新型コロナ全数把握 見直し検討開始へ

新型コロナの全数把握をめぐって、加藤厚生労働大臣は、16日、全国知事会に対し、医療機関などの負担を軽減するため、見直しの検討を始める考えを伝えました。

新型コロナの全数把握をめぐっては、「HER-SYS」と呼ばれる国のシステムに患者の情報を登録する作業などが現場の負担になっているといった指摘から、政府が、重症化リスクの低い患者については入力を最小限にする方針を示しています。

こうした中で、加藤厚生労働大臣は16日、全国知事会の会長を務める鳥取県の平井知事らとオンラインで意見交換しました。

この中で平井知事は全数把握について「必要性は理解しているが、現場は夜遅くまで入力作業をしなければならない。緩和してもらったが、さらに踏み込んでほしい。第7波が終わってからではなく、すぐに取り組んでほしい」と述べ、直ちに見直すよう重ねて要望しました。

これに対し加藤大臣は「対象の見直しも含めた検討はありうる。何を見直すことができるのか考えたい」と述べ、全国知事会などと協議しながら、見直しの検討を始める考えを伝えました。

具体的な見直しは

専門家などの間では、具体的な見直しの方法として▽国に報告を求める患者を重症化リスクなどによって限定したり、▽季節性インフルエンザと同様に定点となる医療機関を指定して定期的に報告を求めたりする方法などが挙がっています。

一方で、見直しを行った場合に適切な感染防止対策を取るために、都道府県別の感染傾向などを十分に把握できる仕組みがつくれるかどうかが課題となっています。

また、見直しに伴って、すべての患者に求めている外出自粛の要請のほか、検査や治療の費用を全額公費で負担していることについても、検討が必要だといった指摘も出ています。

このため、厚生労働省は、今後、日本医師会や全国知事会などの意見も聞きながら、調整を進める方針です。

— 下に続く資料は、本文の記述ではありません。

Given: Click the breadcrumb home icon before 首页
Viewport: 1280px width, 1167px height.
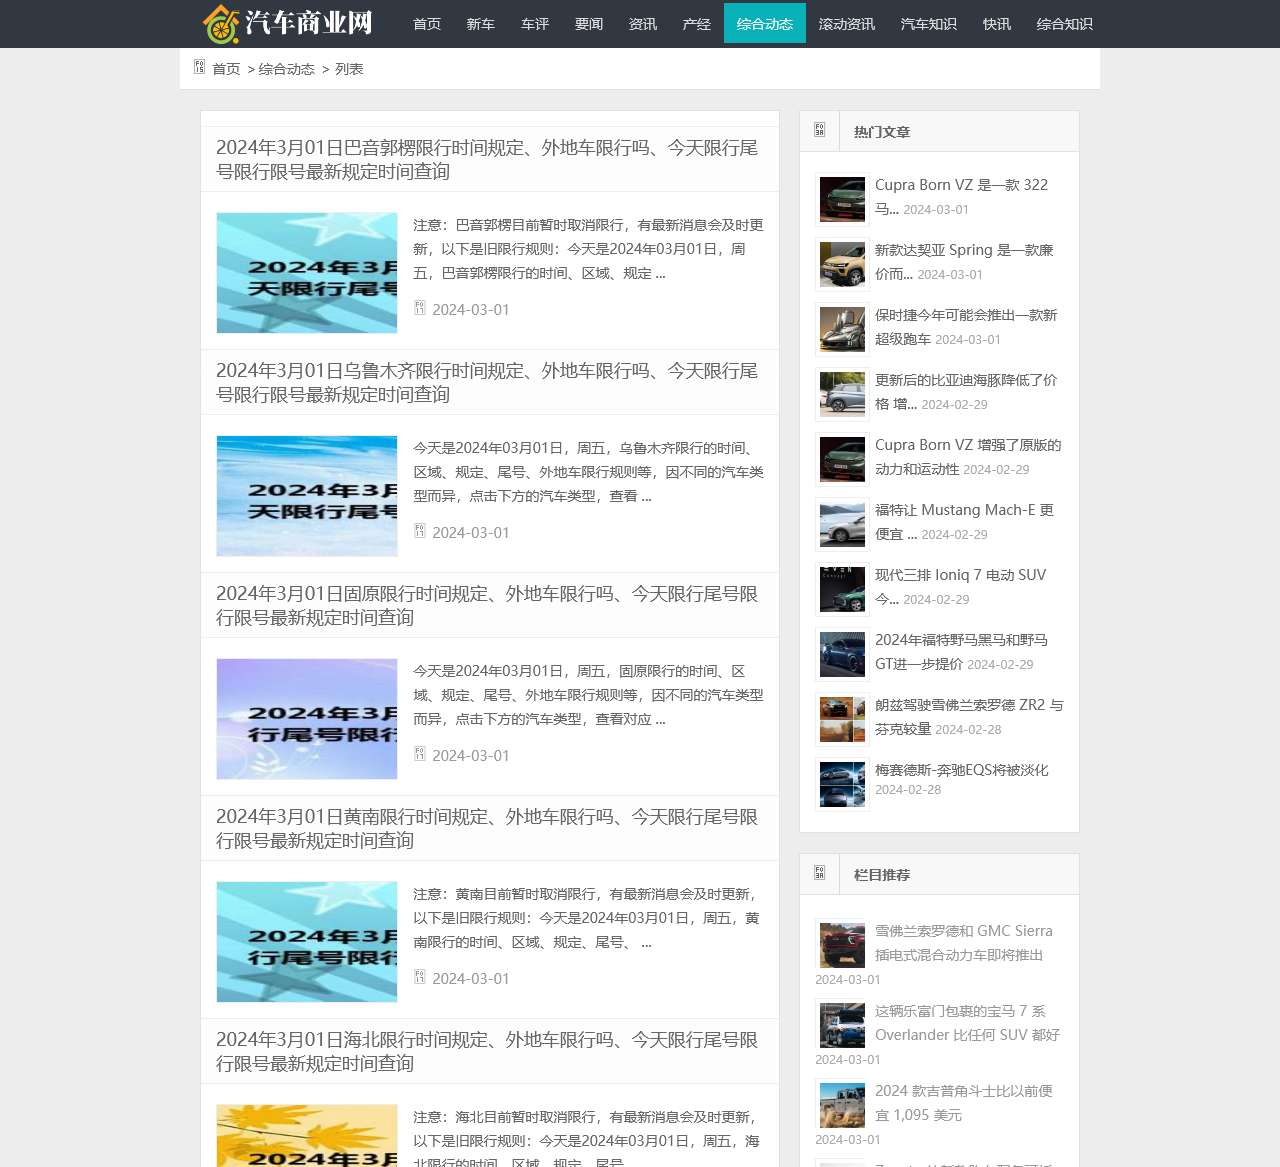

「感染者 全数把握でなく定点観測に変更も選択肢」都医師会長

新型コロナの感染者の全数把握について、東京都医師会の尾崎会長は、16日、医療機関などの負担になっているとしたうえで「全数把握ではなく、一部の医療機関での定点の観測に変更することも選択肢のひとつではないか」と述べました。

新型コロナでは、感染症法に基づいて医療機関から保健所にすべての感染者を届け出る「全数把握」が義務づけられていて、医療機関のスタッフなどが「HER-SYS」と呼ばれるシステムに登録する作業を担っています。

一方で、入力作業が現場の負担になっていると指摘されていて、国は重症化リスクの低い患者については入力項目を最小限にする方針を示しています。

こうしたなか、東京都医師会の尾崎治夫会長は、16日の定例会見で「感染者数が高い水準にある現状で、全数把握ができているとは、とても思えず、すでに破綻していると思う。今後、一部の医療機関による定点の観測に変更することもひとつではないか」という認識を示しました。

そのうえで「やはり、60歳以上や基礎疾患のある人については、全例をしっかりと診断する。そして、早期治療に結びつけることを、徹底してやるべきだ。そういう形に変えていってもいいのではないか」と指摘しました。

このほか、高齢者や基礎疾患のある人の重症化を防ぐために、東京都医師会と自治体などが連携して、地域ごとに発熱外来を設置することを検討していることを明らかにし「医療機関の実情を聞きつつ、余力のあるところには協力して頂き、主に重症化リスクの高い人をしっかりみていく振り分けが必要だ」と述べました。